PROBLEM TO WORK ON: Render the lines of the listing between the line containing "Click the Achslenstrasse 15 address line" and the line containing "[576, 1344]", both included, as a JSON list of strings with one string per line and blank lines omitted.

GIVEN INFORMATION:
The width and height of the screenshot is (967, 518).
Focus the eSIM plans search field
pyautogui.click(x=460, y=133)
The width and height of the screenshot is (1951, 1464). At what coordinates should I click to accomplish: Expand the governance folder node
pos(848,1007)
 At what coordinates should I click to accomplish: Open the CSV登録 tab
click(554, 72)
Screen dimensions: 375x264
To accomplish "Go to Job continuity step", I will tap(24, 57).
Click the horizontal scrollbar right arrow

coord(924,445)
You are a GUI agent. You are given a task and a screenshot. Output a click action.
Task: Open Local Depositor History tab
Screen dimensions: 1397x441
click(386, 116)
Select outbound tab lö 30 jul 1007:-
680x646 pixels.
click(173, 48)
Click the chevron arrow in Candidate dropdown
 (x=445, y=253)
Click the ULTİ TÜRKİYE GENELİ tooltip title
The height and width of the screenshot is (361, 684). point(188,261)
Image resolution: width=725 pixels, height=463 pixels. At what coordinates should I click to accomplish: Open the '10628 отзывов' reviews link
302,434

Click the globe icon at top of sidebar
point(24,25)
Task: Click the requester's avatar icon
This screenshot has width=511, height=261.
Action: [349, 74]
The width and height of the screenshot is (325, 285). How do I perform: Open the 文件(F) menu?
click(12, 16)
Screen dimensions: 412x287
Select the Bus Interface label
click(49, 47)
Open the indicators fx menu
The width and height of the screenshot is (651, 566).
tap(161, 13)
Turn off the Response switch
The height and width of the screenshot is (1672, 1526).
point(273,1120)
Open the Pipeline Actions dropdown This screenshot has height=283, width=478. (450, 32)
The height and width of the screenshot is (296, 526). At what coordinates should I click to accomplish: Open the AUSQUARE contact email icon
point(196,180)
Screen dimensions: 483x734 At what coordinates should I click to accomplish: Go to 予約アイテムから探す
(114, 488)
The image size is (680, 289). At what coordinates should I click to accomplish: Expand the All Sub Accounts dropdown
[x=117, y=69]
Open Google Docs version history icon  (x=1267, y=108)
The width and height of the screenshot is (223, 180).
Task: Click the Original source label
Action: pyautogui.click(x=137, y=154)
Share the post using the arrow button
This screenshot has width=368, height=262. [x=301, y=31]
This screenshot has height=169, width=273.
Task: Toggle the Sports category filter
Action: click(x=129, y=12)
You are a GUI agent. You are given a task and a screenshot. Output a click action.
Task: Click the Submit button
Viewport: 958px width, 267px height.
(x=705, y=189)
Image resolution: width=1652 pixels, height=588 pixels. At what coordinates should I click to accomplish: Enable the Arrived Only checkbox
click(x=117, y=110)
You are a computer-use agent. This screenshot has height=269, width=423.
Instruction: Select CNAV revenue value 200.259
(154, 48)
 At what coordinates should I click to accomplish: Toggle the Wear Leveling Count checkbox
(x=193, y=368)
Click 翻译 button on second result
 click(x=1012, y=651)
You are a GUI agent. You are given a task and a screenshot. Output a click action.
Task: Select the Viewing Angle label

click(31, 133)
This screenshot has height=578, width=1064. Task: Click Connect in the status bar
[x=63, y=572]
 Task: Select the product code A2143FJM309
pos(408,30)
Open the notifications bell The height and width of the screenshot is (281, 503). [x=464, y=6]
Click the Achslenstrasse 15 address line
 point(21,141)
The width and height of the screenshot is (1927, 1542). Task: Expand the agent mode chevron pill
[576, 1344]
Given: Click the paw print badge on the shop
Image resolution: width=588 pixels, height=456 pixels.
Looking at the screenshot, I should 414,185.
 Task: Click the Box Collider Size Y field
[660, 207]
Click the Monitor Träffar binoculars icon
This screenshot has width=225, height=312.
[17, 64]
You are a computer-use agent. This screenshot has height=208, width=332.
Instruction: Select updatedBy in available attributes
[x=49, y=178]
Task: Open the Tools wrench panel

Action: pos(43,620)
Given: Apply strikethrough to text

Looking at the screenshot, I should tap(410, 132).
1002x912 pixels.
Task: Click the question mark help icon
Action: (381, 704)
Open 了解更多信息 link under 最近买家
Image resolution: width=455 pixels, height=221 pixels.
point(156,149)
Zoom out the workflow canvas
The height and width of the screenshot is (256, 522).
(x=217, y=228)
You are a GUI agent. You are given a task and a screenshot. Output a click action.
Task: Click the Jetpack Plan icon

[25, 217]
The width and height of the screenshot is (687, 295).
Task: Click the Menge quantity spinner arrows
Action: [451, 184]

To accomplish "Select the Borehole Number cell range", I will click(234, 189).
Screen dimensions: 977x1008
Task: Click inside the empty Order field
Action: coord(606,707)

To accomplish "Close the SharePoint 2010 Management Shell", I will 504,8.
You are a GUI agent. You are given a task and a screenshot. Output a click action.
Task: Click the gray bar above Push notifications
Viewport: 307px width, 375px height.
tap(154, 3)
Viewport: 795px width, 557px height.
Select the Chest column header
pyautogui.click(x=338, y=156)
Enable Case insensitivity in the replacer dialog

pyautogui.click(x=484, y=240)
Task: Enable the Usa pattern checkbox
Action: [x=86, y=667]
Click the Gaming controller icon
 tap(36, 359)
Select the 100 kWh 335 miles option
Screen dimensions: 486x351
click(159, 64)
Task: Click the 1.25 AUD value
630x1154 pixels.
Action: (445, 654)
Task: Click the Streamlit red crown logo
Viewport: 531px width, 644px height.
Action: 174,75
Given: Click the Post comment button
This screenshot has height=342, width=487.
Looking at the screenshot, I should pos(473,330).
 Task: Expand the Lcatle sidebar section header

FULL RESPONSE:
[
  "Click the Achslenstrasse 15 address line",
  " point(21,141)",
  "The width and height of the screenshot is (1927, 1542). Task: Expand the agent mode chevron pill",
  "[576, 1344]"
]